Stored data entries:
········

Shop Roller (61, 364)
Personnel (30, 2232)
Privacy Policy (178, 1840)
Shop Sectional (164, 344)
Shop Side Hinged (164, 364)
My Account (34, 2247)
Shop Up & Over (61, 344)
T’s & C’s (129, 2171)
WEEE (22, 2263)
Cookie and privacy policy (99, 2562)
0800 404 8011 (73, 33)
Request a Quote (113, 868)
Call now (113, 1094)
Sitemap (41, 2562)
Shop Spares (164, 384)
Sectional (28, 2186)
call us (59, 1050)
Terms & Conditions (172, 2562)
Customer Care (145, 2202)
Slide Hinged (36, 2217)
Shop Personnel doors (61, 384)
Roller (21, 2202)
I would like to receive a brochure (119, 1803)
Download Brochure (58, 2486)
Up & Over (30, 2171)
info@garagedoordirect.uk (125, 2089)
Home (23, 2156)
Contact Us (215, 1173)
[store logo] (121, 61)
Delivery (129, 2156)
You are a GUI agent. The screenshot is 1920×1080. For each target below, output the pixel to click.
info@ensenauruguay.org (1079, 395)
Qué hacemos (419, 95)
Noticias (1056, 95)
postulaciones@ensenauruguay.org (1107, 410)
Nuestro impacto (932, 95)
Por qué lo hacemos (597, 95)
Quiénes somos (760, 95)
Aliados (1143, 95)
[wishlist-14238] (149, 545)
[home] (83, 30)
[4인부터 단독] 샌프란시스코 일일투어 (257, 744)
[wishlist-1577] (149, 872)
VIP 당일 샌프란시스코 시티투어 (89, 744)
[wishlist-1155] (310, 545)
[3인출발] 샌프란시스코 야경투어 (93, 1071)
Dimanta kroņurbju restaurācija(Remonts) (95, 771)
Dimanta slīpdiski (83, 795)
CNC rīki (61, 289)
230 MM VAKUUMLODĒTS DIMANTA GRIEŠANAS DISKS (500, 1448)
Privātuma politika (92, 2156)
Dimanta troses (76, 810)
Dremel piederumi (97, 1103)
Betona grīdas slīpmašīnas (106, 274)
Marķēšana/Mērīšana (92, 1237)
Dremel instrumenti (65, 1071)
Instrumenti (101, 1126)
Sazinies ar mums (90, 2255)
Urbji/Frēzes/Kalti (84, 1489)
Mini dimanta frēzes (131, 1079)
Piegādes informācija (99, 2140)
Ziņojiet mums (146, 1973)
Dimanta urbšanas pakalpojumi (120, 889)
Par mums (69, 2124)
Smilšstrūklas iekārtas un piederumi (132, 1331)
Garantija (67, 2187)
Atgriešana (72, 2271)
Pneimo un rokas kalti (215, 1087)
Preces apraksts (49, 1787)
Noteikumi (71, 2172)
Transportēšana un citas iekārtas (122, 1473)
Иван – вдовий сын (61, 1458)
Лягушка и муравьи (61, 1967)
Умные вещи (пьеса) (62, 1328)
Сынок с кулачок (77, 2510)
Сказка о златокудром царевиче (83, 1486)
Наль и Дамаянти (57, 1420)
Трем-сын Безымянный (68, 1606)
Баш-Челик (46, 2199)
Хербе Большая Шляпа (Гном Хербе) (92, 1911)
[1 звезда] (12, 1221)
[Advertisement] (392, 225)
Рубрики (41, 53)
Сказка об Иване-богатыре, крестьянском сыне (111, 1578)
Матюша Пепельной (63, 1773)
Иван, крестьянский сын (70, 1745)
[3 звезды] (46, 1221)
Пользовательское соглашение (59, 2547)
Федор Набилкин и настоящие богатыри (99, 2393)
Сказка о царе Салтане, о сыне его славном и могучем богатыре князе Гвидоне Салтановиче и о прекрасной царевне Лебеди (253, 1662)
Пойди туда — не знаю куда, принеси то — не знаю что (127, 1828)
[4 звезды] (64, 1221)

········

Problem to work on =>
All lines from the line containing "Noteikumi (71, 2172)" through the last line of the data are to be repeated exactly; no other line belongs in the answer.

Your solution =>
Noteikumi (71, 2172)
Transportēšana un citas iekārtas (122, 1473)
Иван – вдовий сын (61, 1458)
Лягушка и муравьи (61, 1967)
Умные вещи (пьеса) (62, 1328)
Сынок с кулачок (77, 2510)
Сказка о златокудром царевиче (83, 1486)
Наль и Дамаянти (57, 1420)
Трем-сын Безымянный (68, 1606)
Баш-Челик (46, 2199)
Хербе Большая Шляпа (Гном Хербе) (92, 1911)
[1 звезда] (12, 1221)
[Advertisement] (392, 225)
Рубрики (41, 53)
Сказка об Иване-богатыре, крестьянском сыне (111, 1578)
Матюша Пепельной (63, 1773)
Иван, крестьянский сын (70, 1745)
[3 звезды] (46, 1221)
Пользовательское соглашение (59, 2547)
Федор Набилкин и настоящие богатыри (99, 2393)
Сказка о царе Салтане, о сыне его славном и могучем богатыре князе Гвидоне Салтановиче и о прекрасной царевне Лебеди (253, 1662)
Пойди туда — не знаю куда, принеси то — не знаю что (127, 1828)
[4 звезды] (64, 1221)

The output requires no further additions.